[Data in this exercise start]
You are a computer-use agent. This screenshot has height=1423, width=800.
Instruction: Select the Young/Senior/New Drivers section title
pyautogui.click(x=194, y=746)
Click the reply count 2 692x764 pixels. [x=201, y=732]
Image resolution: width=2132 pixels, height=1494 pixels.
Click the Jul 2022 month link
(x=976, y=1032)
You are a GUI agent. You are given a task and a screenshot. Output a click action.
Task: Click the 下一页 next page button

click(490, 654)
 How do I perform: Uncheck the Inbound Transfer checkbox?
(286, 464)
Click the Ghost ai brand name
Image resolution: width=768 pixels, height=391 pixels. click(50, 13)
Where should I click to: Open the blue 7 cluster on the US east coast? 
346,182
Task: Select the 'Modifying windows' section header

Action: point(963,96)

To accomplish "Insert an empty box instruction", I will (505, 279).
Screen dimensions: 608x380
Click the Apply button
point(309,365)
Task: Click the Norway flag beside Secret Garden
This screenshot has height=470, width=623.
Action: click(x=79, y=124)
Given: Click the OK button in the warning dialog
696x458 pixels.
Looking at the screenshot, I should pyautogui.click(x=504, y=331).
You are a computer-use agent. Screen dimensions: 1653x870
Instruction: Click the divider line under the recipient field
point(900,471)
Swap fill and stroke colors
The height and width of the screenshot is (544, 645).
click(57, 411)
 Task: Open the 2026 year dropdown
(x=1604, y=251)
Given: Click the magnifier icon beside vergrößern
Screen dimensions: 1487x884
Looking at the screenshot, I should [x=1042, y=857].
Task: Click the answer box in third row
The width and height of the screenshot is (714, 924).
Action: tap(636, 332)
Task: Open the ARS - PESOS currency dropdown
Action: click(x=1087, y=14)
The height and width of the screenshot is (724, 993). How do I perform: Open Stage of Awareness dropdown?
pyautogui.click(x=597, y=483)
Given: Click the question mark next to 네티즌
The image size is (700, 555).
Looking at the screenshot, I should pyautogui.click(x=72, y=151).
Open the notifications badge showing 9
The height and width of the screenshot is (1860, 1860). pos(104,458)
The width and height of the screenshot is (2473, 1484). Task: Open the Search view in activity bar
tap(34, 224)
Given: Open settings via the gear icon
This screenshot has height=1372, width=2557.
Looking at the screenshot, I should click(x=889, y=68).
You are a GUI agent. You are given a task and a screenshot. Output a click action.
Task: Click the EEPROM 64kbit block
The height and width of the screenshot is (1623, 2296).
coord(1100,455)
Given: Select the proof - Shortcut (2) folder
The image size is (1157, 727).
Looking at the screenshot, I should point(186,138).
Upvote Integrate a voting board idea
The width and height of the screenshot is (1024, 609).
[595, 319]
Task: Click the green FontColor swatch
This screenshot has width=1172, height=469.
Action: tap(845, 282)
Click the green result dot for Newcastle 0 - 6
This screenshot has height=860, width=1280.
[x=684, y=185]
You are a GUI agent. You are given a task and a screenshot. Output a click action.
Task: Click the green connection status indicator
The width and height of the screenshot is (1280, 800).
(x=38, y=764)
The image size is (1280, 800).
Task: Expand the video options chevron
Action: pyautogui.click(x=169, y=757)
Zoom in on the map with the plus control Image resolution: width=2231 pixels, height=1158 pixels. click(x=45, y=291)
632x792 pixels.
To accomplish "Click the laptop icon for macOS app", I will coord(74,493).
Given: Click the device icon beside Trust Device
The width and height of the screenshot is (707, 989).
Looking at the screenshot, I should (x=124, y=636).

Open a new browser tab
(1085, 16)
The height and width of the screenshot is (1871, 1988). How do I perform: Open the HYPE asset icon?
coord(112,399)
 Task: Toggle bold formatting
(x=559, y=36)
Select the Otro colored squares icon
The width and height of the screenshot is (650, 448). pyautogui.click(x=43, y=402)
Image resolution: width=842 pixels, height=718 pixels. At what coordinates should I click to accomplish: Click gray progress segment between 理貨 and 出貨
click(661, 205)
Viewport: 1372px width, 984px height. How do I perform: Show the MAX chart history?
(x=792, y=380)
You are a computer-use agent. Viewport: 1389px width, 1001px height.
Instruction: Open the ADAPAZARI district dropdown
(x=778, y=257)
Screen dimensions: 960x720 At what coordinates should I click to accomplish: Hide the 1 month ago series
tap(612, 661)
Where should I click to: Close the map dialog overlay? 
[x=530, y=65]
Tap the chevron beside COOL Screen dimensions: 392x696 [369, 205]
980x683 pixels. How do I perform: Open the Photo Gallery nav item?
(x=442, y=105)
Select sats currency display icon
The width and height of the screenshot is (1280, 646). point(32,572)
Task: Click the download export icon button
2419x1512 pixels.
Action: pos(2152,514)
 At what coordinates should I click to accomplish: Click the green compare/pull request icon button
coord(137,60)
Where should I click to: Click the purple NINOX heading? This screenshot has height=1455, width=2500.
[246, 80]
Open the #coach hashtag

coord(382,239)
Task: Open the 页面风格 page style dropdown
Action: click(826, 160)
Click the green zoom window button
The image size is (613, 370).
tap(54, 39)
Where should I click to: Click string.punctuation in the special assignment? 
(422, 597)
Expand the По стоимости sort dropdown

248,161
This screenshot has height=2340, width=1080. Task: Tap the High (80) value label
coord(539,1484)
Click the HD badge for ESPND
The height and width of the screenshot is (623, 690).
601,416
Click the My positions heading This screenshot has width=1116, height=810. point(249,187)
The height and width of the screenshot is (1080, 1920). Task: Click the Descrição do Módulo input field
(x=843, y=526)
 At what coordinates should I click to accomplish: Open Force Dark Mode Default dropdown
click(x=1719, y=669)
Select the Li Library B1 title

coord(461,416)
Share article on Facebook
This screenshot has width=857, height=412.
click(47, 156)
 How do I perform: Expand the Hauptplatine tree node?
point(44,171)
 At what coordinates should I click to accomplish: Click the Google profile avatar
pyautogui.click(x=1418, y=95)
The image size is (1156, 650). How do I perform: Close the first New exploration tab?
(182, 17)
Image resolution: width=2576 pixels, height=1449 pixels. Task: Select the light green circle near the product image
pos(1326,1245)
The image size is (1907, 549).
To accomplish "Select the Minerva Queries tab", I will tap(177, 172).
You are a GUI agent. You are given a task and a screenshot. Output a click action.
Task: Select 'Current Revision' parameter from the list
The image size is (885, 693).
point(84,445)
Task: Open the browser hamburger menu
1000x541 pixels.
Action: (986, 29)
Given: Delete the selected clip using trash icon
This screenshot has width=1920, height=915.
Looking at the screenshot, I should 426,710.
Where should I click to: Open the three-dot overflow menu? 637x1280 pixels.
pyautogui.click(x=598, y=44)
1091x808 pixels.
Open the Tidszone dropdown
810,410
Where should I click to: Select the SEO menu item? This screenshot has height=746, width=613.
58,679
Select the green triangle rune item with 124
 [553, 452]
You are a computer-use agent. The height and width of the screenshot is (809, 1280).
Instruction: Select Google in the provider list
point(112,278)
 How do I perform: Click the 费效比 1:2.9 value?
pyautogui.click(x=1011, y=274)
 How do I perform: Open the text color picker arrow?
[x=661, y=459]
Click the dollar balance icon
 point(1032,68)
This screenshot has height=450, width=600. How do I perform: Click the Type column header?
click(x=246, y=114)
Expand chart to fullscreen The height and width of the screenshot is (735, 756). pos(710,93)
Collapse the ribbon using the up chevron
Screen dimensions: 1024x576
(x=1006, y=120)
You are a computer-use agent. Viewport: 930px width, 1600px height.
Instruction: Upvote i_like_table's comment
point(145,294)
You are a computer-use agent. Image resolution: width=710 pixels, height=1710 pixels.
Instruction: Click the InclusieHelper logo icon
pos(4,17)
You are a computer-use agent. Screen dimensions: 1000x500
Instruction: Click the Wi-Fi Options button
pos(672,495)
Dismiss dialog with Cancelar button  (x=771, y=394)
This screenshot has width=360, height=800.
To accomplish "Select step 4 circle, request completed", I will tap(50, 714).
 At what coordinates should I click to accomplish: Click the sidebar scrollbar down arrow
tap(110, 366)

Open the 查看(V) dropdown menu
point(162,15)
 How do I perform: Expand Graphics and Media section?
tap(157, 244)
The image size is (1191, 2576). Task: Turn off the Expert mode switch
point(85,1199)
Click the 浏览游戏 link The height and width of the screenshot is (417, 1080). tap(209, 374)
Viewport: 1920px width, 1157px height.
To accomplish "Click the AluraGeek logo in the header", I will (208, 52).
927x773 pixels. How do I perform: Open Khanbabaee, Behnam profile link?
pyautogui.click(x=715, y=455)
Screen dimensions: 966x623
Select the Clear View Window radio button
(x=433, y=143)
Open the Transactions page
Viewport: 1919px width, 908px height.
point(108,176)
[Data in this exercise end]
Work required - Copy the items from the line containing "927x773 pixels. How" through the end of the items, swapping "radio button" for "checkbox" and changing nothing else.

Task answer -
927x773 pixels. How do I perform: Open Khanbabaee, Behnam profile link?
pyautogui.click(x=715, y=455)
Screen dimensions: 966x623
Select the Clear View Window checkbox
(x=433, y=143)
Open the Transactions page
Viewport: 1919px width, 908px height.
point(108,176)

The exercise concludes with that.